Along this Great Moscow Street, along this very pavement, masses of workers were marching to the center of the city to defend their interests, their right, their dignity. An eyewitness wrote about those events: “Riga has never seen anything like this. Never before had such an impressive mass of people seen these streets. Workers joined the demonstration singly and in small groups from the surrounding streets. Red flags were carried ahead. It all made a huge, unforgettable impression. The patrols of soldiers and policemen who met them shyly and shyly moved away and gave way to the workers.” They were walking toward the center of the city.
But the city authorities, frightened by yesterday’s strikes, have already prepared. Here, in the passage under the railway bridge, a half-company of a non-commissioned officer training detachment was built. The demonstrators did not expect that they would shoot at the people, at a peaceful demonstration and walked around this line from two sides, seeping further to the center of the city, to this square.

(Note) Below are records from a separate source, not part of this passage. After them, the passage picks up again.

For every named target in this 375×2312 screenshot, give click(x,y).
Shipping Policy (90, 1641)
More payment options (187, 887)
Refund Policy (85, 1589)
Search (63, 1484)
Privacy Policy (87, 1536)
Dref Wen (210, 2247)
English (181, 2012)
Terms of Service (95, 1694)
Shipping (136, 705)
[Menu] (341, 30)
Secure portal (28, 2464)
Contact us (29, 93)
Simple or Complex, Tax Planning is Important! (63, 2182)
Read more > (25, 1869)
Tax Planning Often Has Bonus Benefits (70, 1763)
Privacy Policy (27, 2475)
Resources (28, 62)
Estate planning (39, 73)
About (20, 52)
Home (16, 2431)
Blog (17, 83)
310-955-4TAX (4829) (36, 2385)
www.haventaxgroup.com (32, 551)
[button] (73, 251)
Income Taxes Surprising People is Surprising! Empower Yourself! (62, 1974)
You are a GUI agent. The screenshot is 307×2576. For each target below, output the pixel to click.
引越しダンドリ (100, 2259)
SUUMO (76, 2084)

As a result, many people, having passed through this passage, gathered in this square. But here they were blocked by a second half-company of soldiers, drawn up across the road. People have gathered in large numbers in this square. And then suddenly, without any command, without warning, volleys rang out. The soldiers began firing from both sides at the crowd. In the first few minutes, whole lines of workers fell. Then something unimaginable began to happen. The soldiers opened fire indiscriminately on the workers. The dead fell, the wounded fell, the living fell to avoid the bullets. The crowd rushed in different directions in fear and terror. Many rushed to the ice of the then frozen Daugava. And the soldiers continued to shoot at him.
As a result of the shooting, about 80 people were killed and more than three hundred were wounded.

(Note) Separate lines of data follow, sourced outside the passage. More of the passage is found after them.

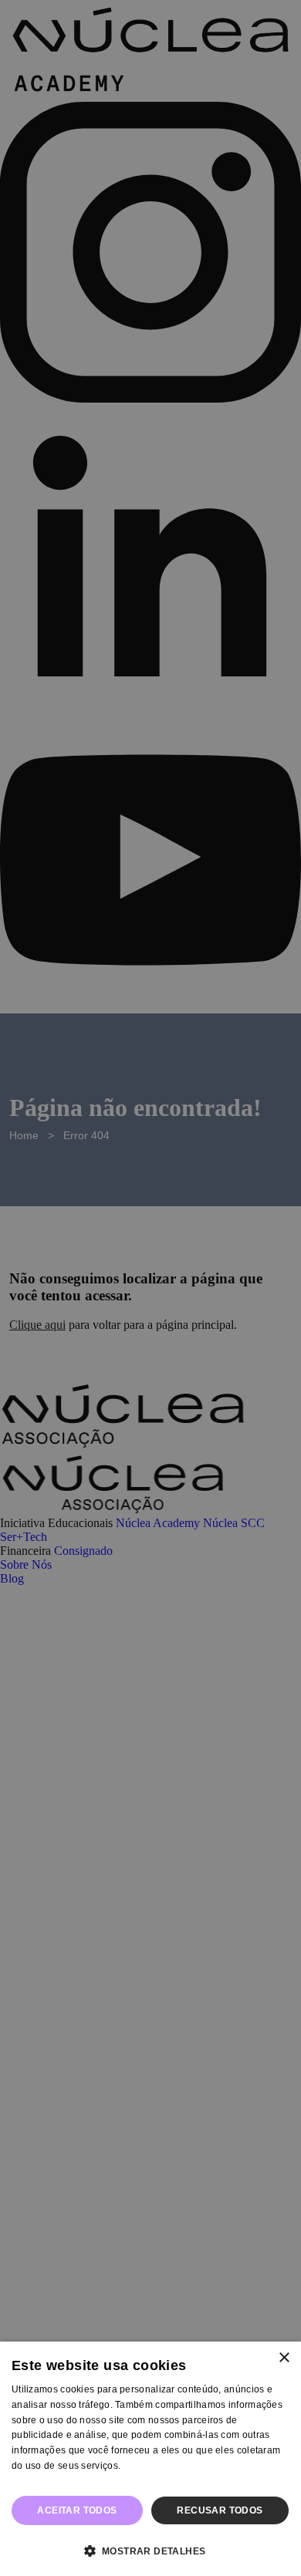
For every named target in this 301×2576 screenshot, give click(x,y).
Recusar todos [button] (219, 2510)
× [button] (283, 2358)
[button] (150, 2549)
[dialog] (150, 2459)
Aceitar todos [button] (77, 2510)
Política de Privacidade (62, 2481)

The funerals of the dead were accompanied by new demonstrations. The entire working class, followed by the entire peasantry of Latvia and all of Russia, rose up for their rights, for their dignity, for their interests. Baronial castles burned, punitive expeditions traveled all over Russia. But the working class got its way. He achieved concessions, achieved the freedoms that the tsar was forced to declare in his manifesto. And 12 years later, the Great October Socialist Revolution took place and the world’s first state of workers and peasants was founded. The Revolution of 1905 served as its prologue.
Today, in honor of those events, the street is called “the 13th of January street,” and at the place of the shooting in 1960, a monument to the fighters of the revolution is installed, by sculptor Albert Terpilovsky and architect Karlis Pluksne. The working class of Latvia remembers the events of January 13, 1905. We should not forget about them and today’s exploiters of the working people, the destroyers of the country’s economy, those who appropriate and plunder the wealth created by people’s labor and sweat. History tends to repeat itself in new conditions.